> _TASK INSTRUCTIONS_
Search the listing below for "computer". Copy each matching line.

> _SUPPLIED RECORDS_

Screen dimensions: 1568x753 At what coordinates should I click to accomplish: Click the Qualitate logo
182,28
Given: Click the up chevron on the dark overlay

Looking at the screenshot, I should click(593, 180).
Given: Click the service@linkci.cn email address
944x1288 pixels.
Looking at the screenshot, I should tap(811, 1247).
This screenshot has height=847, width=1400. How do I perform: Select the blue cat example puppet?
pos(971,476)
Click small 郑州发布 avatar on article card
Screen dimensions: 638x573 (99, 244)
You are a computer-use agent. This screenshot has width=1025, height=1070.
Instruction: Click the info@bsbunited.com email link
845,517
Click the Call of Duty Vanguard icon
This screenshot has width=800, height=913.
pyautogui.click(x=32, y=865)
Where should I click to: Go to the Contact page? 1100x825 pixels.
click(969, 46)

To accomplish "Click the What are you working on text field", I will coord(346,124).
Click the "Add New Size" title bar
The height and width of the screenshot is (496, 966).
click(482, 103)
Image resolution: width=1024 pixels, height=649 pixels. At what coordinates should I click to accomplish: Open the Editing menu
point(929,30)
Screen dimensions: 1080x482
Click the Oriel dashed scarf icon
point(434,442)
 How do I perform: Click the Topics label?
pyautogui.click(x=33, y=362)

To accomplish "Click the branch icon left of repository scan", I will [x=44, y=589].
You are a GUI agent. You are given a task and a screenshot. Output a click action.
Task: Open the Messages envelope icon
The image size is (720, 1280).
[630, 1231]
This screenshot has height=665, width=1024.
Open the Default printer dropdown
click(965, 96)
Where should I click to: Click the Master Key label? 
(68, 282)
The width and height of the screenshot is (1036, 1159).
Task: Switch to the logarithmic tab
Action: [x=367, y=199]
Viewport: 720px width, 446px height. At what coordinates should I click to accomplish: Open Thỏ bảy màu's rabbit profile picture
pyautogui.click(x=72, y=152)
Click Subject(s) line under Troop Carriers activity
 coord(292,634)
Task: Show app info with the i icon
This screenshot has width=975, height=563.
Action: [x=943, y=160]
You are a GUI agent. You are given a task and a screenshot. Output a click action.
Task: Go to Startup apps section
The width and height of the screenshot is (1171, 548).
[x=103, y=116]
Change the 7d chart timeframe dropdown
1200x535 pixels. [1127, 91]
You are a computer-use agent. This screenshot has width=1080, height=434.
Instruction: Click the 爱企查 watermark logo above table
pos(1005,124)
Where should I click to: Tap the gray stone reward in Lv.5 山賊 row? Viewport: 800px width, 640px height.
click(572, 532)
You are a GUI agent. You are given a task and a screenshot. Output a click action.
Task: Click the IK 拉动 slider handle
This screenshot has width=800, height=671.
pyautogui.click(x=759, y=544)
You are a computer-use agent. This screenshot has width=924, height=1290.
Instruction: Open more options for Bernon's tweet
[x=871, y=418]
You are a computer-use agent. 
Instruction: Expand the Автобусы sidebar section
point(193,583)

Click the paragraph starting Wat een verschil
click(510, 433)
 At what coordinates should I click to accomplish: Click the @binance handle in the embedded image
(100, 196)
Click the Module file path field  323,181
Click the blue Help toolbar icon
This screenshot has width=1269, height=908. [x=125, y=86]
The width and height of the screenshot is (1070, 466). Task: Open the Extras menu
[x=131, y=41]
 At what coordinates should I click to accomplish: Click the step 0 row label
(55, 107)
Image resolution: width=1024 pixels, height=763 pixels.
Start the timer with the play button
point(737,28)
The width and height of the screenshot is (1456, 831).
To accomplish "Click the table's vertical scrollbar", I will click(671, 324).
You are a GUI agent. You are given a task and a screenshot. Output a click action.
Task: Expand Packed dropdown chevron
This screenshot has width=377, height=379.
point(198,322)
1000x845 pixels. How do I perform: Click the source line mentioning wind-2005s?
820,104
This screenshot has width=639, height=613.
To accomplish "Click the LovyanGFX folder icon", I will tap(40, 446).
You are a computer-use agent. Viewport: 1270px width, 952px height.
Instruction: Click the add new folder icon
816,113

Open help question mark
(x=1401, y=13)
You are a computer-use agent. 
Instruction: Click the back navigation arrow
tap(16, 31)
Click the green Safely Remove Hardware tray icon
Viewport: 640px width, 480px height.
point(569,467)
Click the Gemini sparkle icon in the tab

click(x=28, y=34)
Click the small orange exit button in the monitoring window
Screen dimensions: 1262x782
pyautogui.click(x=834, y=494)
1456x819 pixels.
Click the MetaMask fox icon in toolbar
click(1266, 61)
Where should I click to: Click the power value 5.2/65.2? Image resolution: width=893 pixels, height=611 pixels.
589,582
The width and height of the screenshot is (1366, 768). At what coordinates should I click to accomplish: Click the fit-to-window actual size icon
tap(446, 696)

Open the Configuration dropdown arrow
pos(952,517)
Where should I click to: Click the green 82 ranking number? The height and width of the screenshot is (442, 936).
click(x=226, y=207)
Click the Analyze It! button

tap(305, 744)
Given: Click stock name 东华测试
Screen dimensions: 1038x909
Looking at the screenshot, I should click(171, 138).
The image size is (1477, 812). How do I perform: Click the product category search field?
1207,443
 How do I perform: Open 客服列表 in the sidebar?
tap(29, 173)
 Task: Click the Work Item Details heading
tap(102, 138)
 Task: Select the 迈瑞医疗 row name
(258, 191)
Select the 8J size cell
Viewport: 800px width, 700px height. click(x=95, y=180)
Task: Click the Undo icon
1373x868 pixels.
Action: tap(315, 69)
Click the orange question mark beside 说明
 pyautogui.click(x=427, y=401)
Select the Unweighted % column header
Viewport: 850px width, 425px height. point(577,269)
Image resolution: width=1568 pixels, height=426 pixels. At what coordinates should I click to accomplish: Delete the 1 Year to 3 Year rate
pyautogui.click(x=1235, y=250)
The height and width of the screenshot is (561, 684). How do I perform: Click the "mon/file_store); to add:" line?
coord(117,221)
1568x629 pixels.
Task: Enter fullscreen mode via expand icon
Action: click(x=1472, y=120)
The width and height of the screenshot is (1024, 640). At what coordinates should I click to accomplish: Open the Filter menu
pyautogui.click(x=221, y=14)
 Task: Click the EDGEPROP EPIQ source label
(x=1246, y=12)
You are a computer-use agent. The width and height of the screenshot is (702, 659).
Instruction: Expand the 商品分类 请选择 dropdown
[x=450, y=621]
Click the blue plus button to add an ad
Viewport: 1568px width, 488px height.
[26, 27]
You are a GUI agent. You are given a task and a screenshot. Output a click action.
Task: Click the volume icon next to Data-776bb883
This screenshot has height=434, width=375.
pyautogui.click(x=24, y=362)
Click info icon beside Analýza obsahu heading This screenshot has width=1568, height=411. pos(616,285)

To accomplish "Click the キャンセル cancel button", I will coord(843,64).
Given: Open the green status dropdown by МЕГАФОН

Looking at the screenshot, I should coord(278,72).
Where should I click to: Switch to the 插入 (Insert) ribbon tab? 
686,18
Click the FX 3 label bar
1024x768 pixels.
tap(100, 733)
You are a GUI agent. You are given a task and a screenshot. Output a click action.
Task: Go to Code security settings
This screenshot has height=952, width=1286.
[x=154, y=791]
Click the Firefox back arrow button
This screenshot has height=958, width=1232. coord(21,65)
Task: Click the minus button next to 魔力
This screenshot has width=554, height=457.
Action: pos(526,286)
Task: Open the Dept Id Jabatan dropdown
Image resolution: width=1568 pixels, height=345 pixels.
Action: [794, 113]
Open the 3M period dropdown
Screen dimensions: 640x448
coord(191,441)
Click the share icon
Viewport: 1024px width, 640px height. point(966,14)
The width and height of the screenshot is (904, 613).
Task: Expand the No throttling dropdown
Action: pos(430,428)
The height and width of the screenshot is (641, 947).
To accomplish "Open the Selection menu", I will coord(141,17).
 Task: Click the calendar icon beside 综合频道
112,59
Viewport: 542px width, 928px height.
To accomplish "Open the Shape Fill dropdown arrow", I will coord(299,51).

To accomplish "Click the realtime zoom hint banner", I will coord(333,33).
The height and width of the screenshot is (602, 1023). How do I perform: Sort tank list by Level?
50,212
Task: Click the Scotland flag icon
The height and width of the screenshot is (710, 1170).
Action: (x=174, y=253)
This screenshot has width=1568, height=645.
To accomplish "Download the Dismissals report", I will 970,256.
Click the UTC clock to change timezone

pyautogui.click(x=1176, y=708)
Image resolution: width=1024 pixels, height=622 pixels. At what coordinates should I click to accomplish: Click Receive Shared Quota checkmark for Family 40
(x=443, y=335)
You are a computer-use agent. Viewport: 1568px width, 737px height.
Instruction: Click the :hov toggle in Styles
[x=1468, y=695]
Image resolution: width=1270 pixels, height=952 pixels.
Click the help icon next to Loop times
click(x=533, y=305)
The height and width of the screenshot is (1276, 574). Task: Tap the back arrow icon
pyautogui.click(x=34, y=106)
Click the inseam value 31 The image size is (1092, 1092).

> _WRITTEN ANSWER_
You are a computer-use agent. This screenshot has width=1025, height=1070.
You are a computer-use agent. This screenshot has width=1080, height=434.
You are a computer-use agent. This screenshot has width=924, height=1290.
You are a computer-use agent. 
You are a computer-use agent. Viewport: 1270px width, 952px height.
You are a computer-use agent. 
You are a computer-use agent. The width and height of the screenshot is (702, 659).
You are a computer-use agent. Viewport: 1568px width, 737px height.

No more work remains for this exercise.